**WHAT NEEDS TO BE DONE**
Word for word, set down the lines from the one that contains "500x375 pixels." through the final line of the data; no pictures belong in the copy.

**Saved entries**
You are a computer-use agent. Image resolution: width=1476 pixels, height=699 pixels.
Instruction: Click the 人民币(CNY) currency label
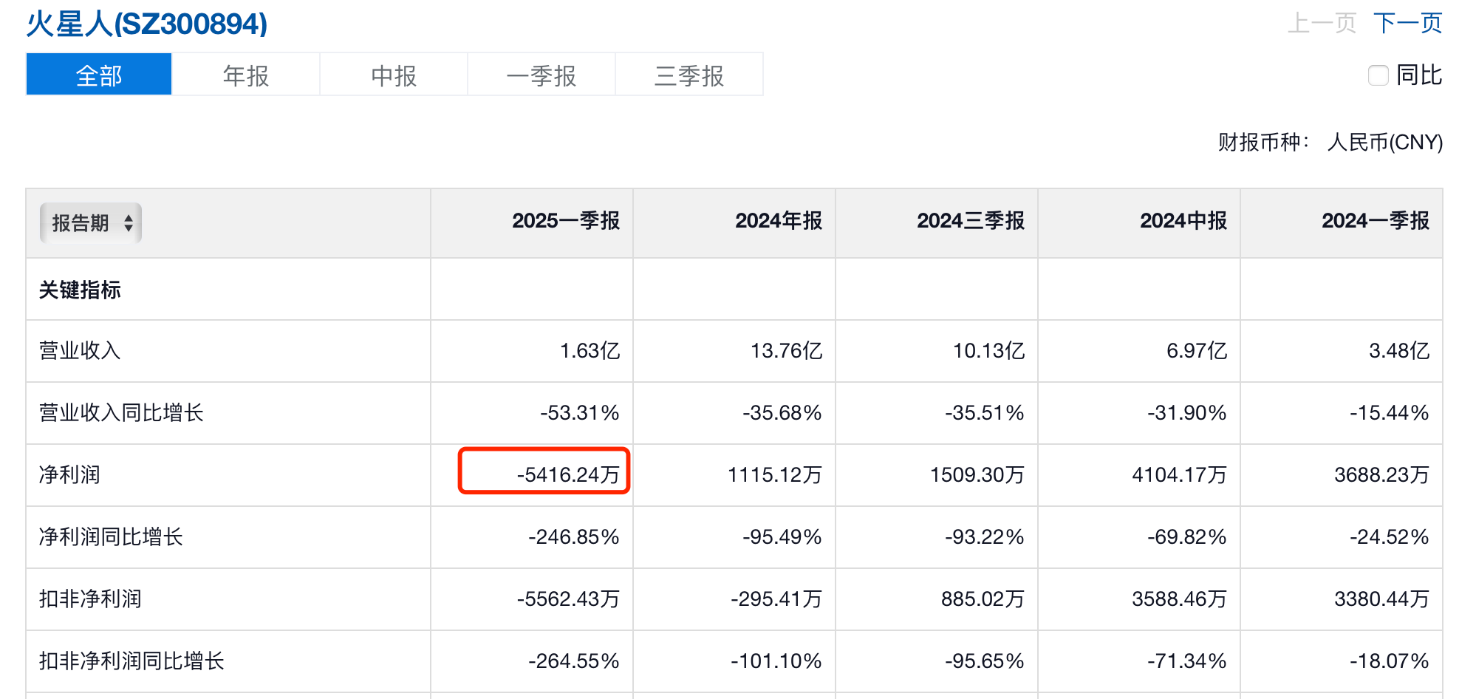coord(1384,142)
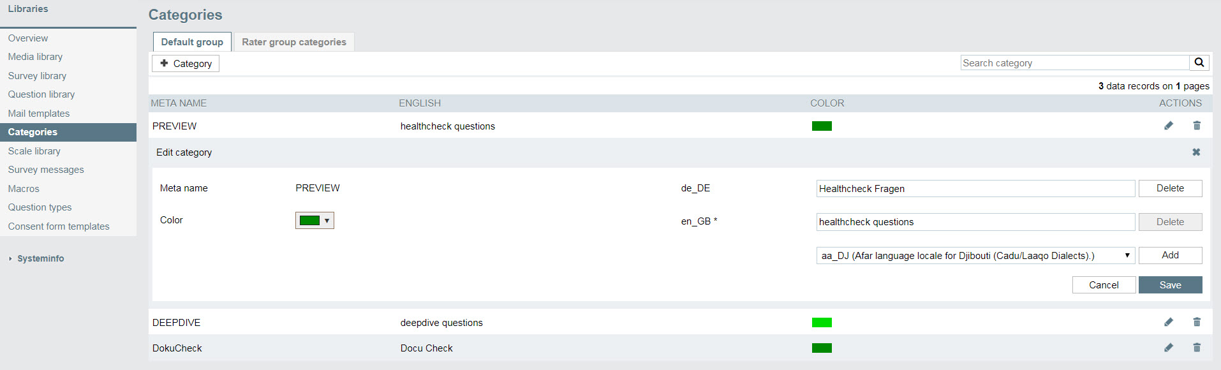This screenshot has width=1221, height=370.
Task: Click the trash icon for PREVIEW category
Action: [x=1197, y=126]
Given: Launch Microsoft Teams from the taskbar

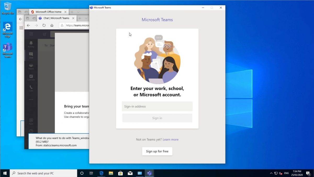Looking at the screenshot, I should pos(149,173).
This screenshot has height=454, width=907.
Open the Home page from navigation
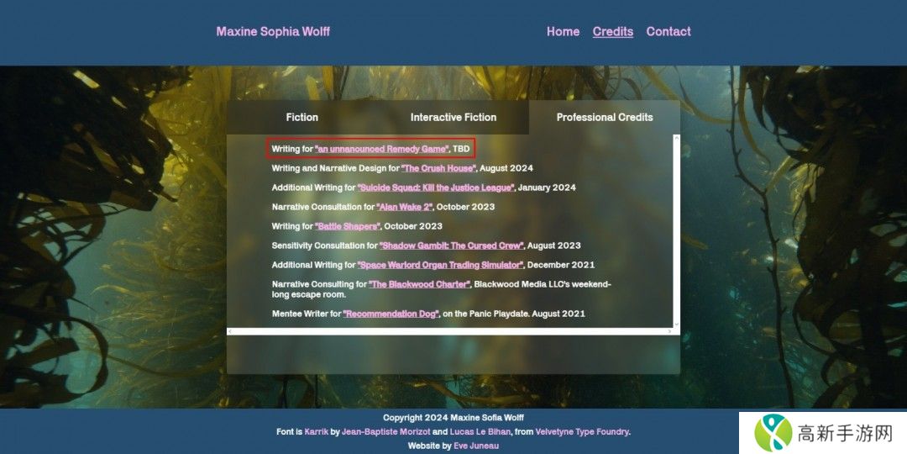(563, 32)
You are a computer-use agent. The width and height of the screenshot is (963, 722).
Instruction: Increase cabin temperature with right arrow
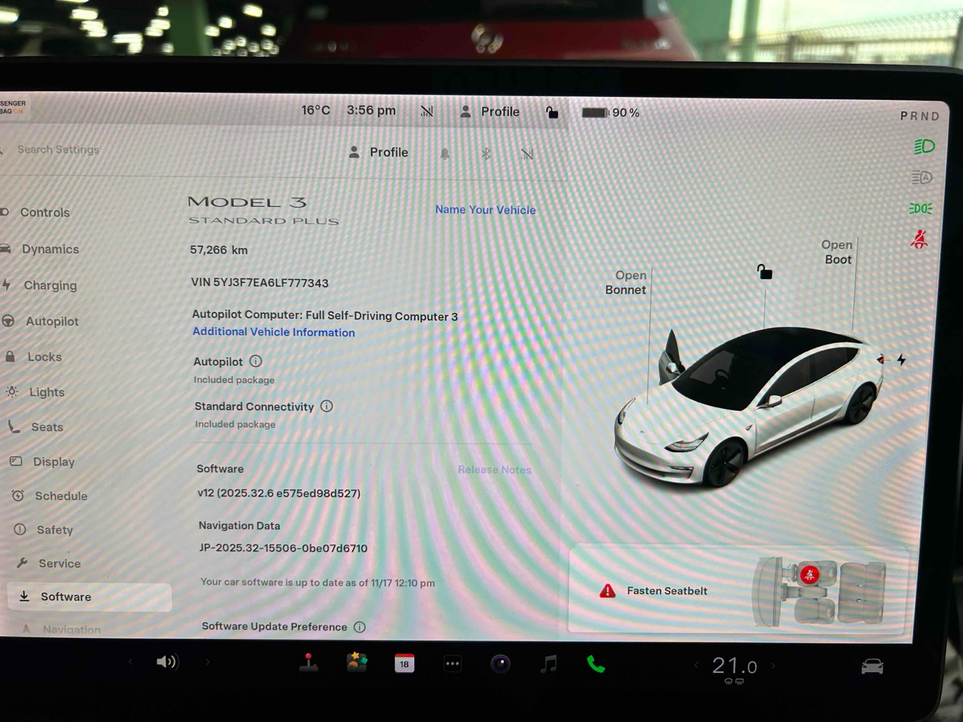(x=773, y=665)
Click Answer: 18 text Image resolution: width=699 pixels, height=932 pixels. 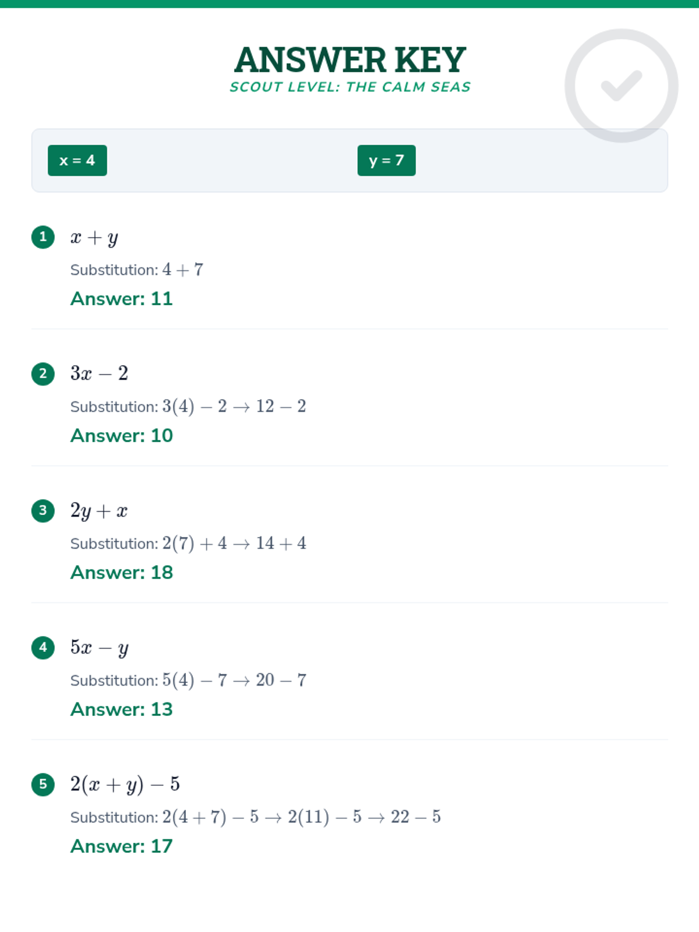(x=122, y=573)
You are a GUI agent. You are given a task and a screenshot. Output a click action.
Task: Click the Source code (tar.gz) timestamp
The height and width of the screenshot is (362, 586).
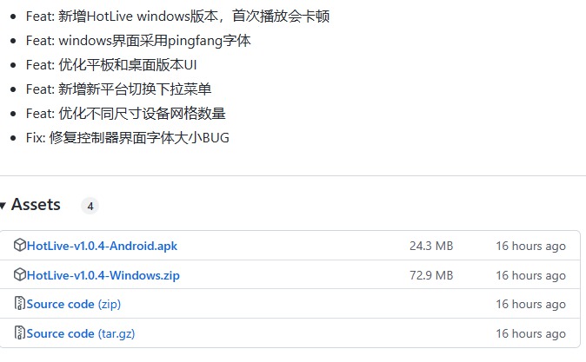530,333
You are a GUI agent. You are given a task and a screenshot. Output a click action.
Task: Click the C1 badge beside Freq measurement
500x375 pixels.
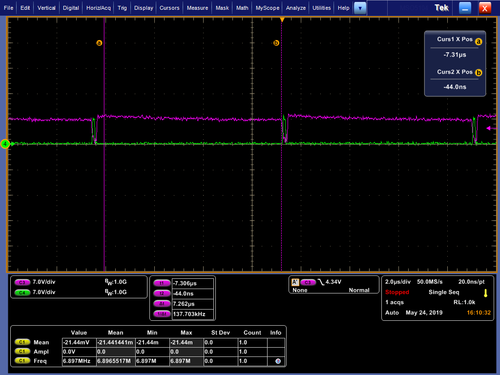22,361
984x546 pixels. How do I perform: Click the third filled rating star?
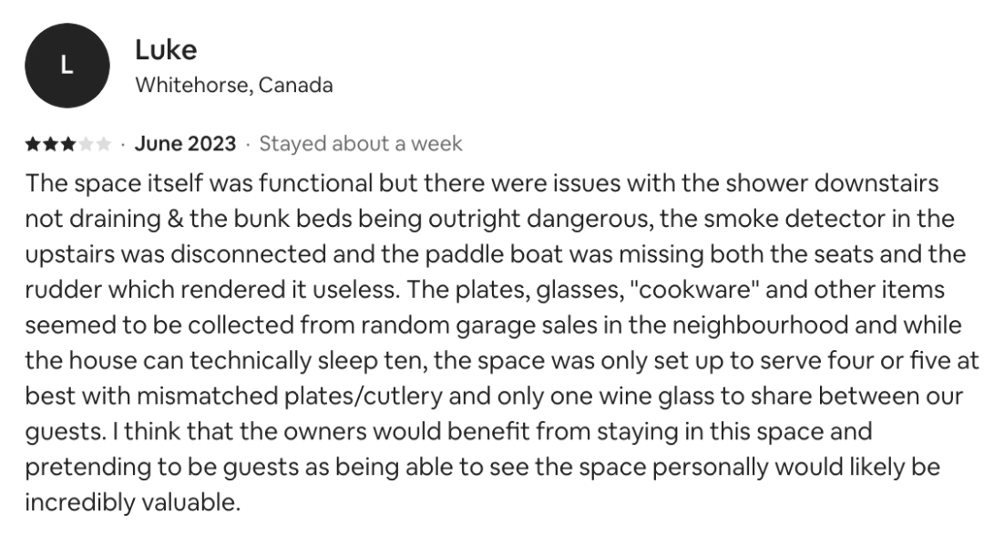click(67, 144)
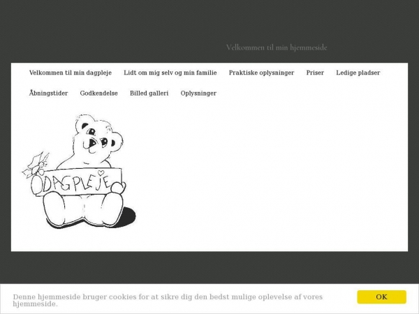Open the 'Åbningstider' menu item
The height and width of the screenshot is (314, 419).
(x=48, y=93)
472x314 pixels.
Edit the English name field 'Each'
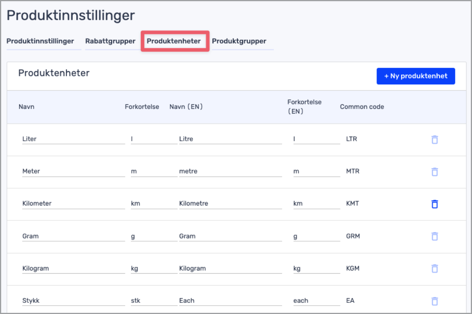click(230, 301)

**RESULT OF THIS TASK**
500x375 pixels.
22,361
984x546 pixels. How do I perform: Click the third filled rating star?
click(67, 144)
Open the 'Åbningstider' menu item
The height and width of the screenshot is (314, 419).
(x=48, y=93)
472x314 pixels.
Edit the English name field 'Each'
click(230, 301)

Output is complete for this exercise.